**To do:** The reply should hold only the lines below from the one with "Click the blue" to the end, each copied exactly.

**Extracted entries:**
•••••

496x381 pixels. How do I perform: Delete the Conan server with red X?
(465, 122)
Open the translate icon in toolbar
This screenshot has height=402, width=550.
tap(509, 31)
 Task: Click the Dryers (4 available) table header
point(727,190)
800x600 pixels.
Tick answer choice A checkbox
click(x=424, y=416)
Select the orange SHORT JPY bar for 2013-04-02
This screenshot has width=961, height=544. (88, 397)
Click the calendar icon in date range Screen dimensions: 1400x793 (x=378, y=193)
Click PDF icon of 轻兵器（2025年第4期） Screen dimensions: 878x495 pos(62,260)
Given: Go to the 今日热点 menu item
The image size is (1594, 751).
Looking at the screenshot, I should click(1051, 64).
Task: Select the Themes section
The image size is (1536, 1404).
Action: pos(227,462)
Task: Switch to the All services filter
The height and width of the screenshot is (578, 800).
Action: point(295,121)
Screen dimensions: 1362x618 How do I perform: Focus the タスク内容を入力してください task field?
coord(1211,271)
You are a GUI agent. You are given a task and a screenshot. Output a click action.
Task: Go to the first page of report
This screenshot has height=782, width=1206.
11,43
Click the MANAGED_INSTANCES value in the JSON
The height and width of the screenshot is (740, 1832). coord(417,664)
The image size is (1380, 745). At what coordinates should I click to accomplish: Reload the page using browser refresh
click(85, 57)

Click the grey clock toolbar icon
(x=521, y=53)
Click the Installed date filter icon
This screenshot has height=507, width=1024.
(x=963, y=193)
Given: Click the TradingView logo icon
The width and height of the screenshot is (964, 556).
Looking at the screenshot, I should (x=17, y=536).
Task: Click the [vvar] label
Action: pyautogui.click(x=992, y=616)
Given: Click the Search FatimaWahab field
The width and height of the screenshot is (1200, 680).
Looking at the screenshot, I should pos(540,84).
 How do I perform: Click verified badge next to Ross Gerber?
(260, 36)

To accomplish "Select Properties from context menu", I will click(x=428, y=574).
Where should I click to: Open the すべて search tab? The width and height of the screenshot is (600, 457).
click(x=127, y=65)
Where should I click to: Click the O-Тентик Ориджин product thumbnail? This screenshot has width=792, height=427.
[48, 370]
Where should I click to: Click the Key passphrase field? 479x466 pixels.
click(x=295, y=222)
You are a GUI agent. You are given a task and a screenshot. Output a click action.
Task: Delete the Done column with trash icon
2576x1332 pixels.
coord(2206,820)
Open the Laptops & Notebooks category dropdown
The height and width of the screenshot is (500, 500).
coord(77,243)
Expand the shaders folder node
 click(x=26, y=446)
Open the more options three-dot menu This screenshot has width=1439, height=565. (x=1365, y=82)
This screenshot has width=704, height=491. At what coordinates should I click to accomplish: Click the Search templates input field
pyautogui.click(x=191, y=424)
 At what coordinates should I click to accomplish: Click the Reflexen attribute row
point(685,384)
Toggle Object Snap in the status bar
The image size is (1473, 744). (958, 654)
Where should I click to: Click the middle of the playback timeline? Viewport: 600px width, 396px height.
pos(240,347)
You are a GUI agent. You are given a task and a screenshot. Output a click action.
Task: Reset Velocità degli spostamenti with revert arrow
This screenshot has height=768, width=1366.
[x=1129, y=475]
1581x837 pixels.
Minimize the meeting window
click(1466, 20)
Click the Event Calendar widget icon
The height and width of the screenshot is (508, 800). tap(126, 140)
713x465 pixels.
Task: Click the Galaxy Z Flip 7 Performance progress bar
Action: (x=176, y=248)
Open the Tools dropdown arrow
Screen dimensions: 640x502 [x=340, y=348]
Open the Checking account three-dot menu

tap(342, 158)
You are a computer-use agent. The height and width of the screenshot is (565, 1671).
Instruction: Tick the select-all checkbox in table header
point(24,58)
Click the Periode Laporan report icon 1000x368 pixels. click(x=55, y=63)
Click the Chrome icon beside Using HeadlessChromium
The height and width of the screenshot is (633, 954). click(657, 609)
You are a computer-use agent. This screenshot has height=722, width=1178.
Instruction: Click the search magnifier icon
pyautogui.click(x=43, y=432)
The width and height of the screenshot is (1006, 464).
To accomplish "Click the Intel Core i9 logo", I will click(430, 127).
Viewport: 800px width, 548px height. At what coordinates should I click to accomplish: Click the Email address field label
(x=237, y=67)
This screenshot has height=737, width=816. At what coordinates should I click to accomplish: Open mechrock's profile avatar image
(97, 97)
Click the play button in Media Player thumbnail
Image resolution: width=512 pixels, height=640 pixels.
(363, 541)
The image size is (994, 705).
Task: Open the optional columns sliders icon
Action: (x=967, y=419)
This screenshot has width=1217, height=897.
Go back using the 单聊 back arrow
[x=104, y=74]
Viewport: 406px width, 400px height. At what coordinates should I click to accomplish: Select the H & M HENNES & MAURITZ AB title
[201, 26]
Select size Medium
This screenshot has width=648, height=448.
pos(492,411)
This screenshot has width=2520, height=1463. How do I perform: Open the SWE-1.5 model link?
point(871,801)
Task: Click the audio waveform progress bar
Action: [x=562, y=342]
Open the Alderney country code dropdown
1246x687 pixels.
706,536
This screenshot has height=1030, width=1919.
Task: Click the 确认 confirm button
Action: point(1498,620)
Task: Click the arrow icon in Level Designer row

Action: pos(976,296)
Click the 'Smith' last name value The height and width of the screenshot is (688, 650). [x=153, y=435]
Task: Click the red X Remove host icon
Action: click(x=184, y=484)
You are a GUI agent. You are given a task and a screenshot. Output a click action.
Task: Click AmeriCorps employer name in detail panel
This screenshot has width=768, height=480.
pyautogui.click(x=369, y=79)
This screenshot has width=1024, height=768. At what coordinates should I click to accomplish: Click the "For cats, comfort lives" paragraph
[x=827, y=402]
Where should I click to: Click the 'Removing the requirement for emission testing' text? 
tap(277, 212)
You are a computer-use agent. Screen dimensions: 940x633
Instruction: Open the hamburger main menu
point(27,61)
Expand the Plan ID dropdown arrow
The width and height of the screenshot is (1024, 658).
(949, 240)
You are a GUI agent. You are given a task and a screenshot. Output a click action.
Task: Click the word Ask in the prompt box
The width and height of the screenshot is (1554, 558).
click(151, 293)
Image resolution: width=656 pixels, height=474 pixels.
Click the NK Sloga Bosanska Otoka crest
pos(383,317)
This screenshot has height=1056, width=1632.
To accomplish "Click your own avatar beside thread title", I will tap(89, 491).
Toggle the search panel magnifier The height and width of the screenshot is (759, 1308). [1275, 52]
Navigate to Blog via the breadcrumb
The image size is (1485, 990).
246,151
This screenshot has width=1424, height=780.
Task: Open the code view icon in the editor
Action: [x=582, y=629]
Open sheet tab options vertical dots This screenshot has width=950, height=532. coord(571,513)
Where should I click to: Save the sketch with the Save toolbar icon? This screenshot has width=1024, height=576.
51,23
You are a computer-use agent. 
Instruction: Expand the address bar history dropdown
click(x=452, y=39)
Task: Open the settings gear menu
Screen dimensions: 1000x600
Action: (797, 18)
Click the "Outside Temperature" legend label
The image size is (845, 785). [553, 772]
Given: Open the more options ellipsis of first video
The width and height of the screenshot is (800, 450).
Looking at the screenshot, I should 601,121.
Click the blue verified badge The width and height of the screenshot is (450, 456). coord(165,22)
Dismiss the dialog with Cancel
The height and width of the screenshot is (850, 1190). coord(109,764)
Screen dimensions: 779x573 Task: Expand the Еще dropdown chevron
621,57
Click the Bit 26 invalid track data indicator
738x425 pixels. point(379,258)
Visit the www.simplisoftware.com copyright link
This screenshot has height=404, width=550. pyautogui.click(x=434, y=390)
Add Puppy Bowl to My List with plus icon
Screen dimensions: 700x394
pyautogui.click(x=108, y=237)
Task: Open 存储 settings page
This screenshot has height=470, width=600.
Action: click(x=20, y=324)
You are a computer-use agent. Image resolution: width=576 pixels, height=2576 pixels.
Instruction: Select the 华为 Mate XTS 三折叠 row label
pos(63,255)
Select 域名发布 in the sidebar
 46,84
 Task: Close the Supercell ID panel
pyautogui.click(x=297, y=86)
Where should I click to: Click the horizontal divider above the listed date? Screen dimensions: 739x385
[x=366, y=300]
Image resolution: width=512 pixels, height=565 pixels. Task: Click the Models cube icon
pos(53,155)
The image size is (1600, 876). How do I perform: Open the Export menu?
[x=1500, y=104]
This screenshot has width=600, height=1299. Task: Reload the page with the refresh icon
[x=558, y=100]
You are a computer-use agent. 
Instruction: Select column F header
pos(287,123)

•••••

**The answer:**
Click the blue verified badge The width and height of the screenshot is (450, 456). coord(165,22)
Dismiss the dialog with Cancel
The height and width of the screenshot is (850, 1190). coord(109,764)
Screen dimensions: 779x573 Task: Expand the Еще dropdown chevron
621,57
Click the Bit 26 invalid track data indicator
738x425 pixels. point(379,258)
Visit the www.simplisoftware.com copyright link
This screenshot has height=404, width=550. pyautogui.click(x=434, y=390)
Add Puppy Bowl to My List with plus icon
Screen dimensions: 700x394
pyautogui.click(x=108, y=237)
Task: Open 存储 settings page
This screenshot has height=470, width=600.
Action: click(x=20, y=324)
You are a computer-use agent. Image resolution: width=576 pixels, height=2576 pixels.
Instruction: Select the 华为 Mate XTS 三折叠 row label
pos(63,255)
Select 域名发布 in the sidebar
 46,84
 Task: Close the Supercell ID panel
pyautogui.click(x=297, y=86)
Where should I click to: Click the horizontal divider above the listed date? Screen dimensions: 739x385
[x=366, y=300]
Image resolution: width=512 pixels, height=565 pixels. Task: Click the Models cube icon
pos(53,155)
The image size is (1600, 876). How do I perform: Open the Export menu?
[x=1500, y=104]
This screenshot has width=600, height=1299. Task: Reload the page with the refresh icon
[x=558, y=100]
You are a computer-use agent. 
Instruction: Select column F header
pos(287,123)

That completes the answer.